■ Exercise brief ■
Copy the records below word for word, omitting the pictures.

***

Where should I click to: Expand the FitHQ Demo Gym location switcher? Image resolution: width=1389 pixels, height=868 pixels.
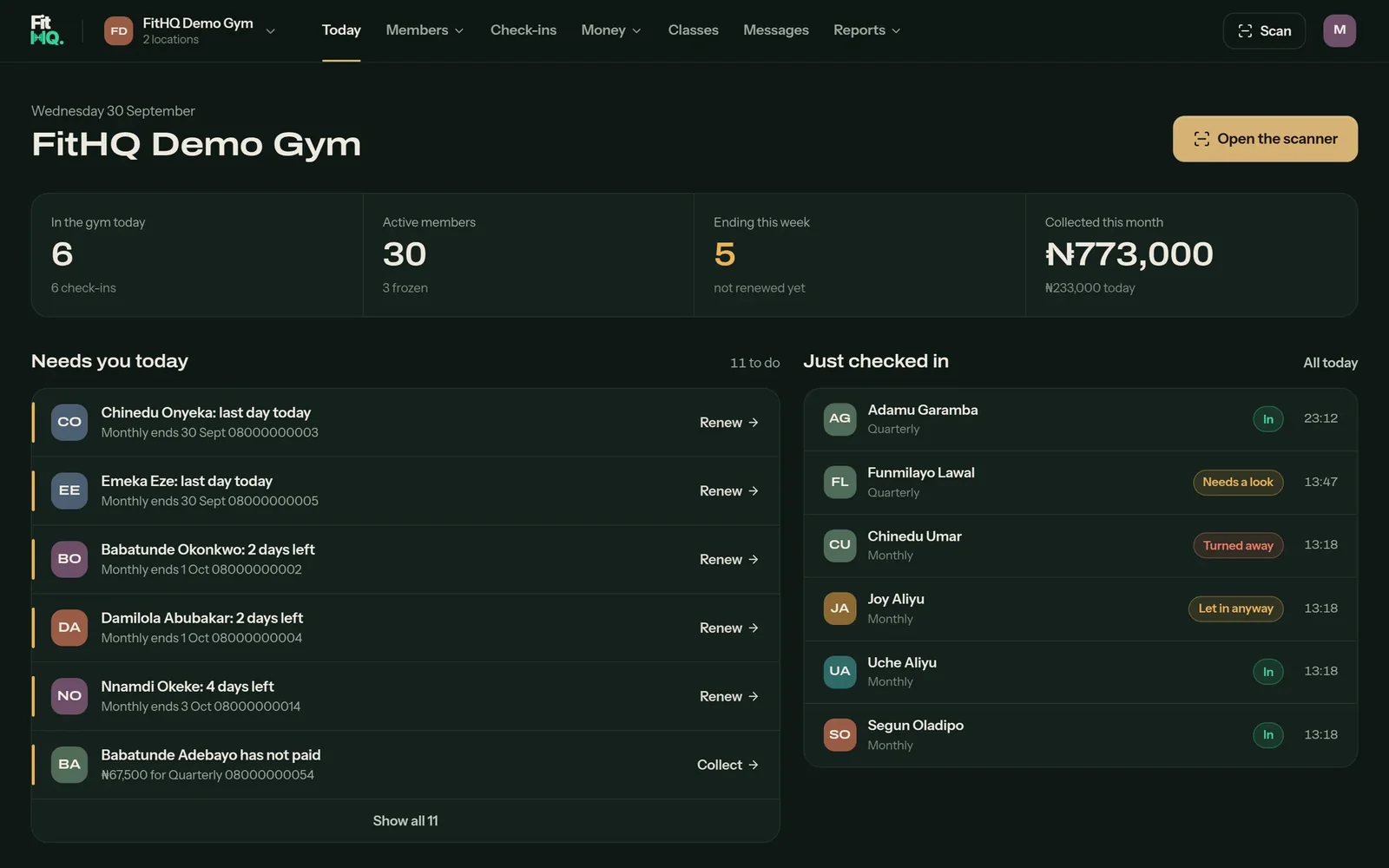pyautogui.click(x=190, y=30)
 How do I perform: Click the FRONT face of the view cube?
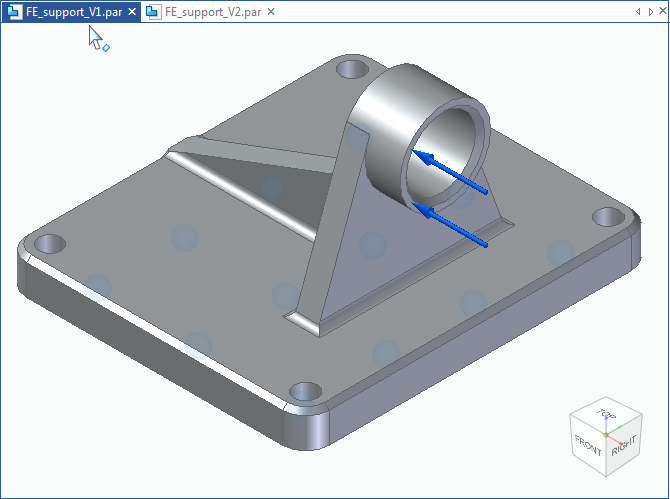coord(588,446)
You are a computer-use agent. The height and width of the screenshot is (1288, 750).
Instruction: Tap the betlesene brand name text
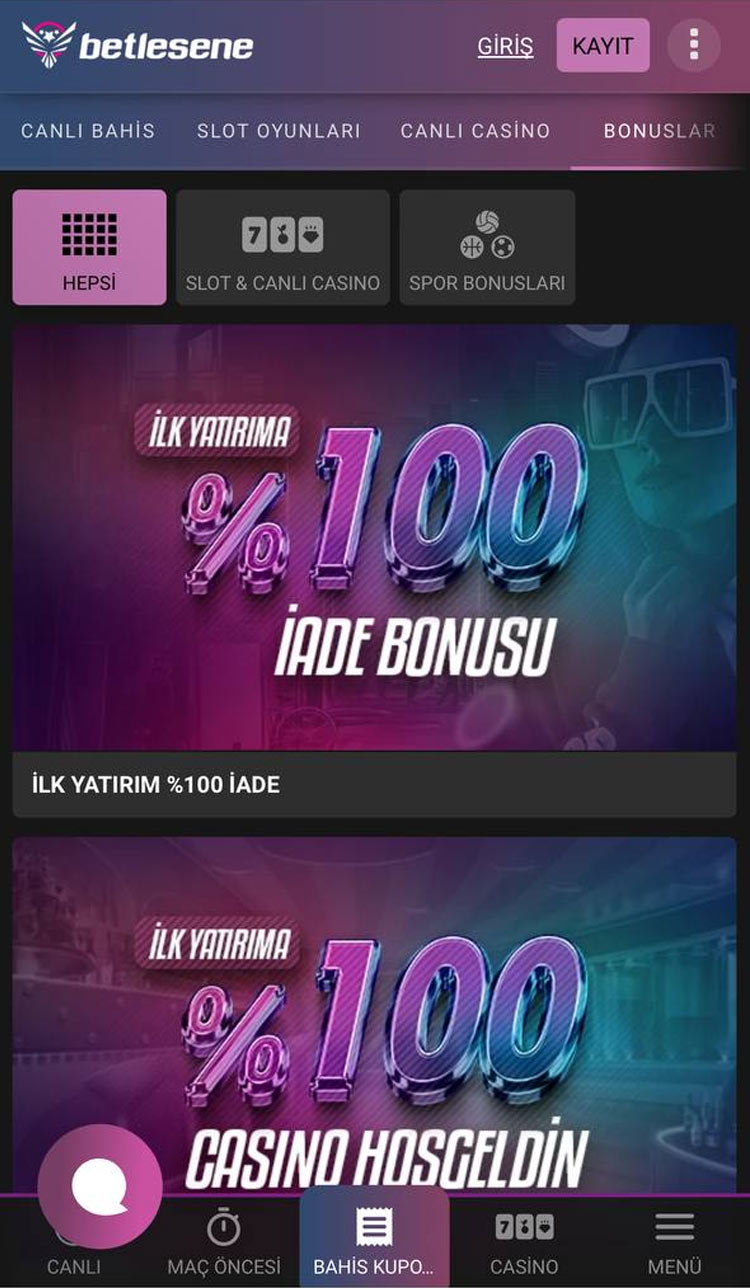[166, 46]

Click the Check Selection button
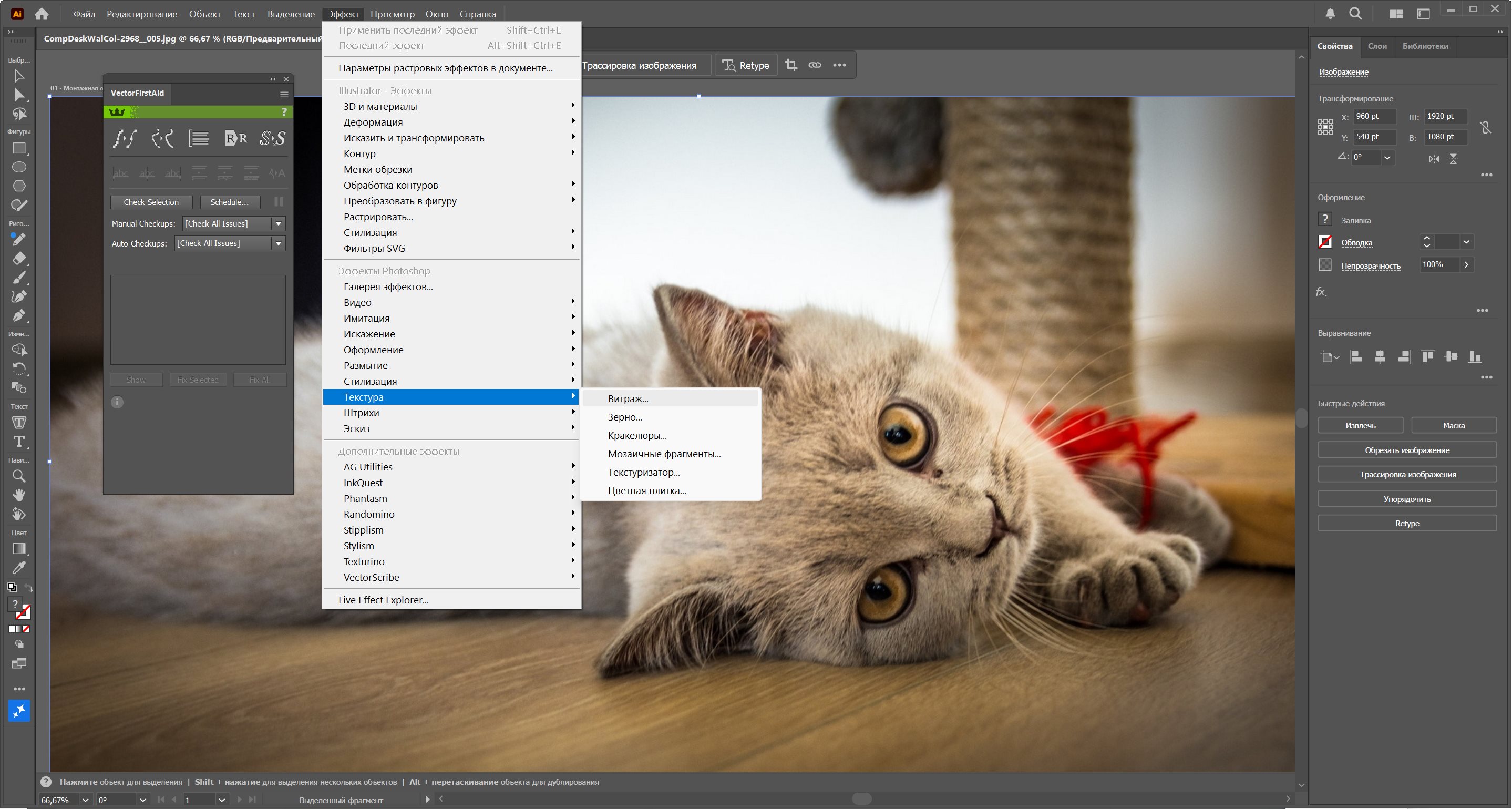(151, 202)
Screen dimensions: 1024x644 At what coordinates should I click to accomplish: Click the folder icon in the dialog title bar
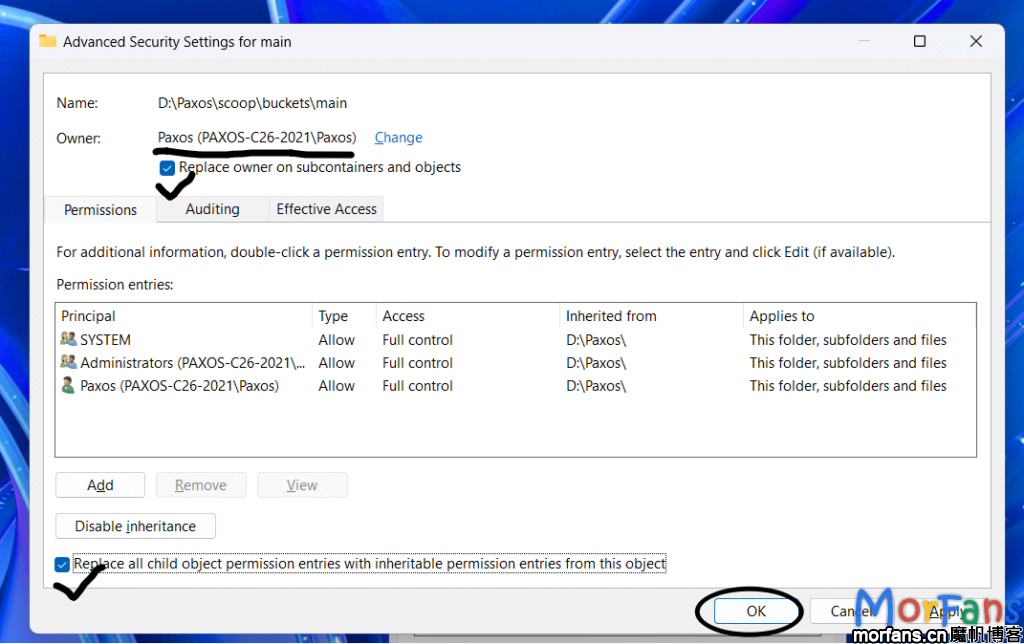[x=47, y=41]
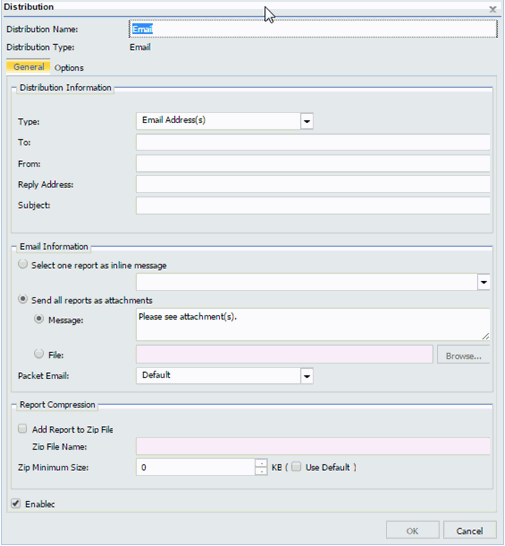Open the Type dropdown arrow
Viewport: 505px width, 546px height.
click(x=307, y=121)
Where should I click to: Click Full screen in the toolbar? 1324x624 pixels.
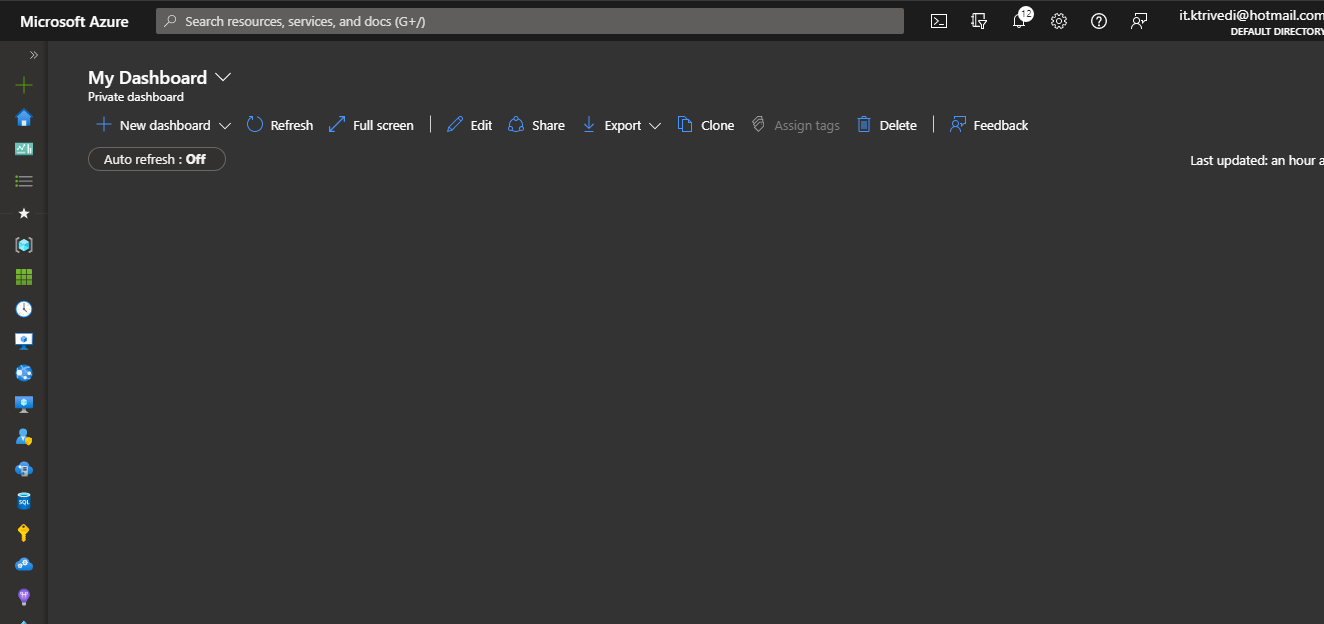click(x=371, y=125)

***

■ Result below ■
Where should I click to: Expand the FitHQ Demo Gym location switcher? Image resolution: width=1389 pixels, height=868 pixels.
pyautogui.click(x=190, y=30)
 How do I perform: Click the FRONT face of the view cube?
coord(588,446)
You are a computer-use agent. The height and width of the screenshot is (1288, 750).
Instruction: Tap the betlesene brand name text
[166, 46]

Click the Check Selection button
(151, 202)
Screen dimensions: 1024x644 At what coordinates should I click to accomplish: Click the folder icon in the dialog title bar
[x=47, y=41]
Open the Type dropdown arrow
Viewport: 505px width, 546px height.
click(x=307, y=121)
Where should I click to: Click Full screen in the toolbar? 1324x624 pixels.
click(x=371, y=125)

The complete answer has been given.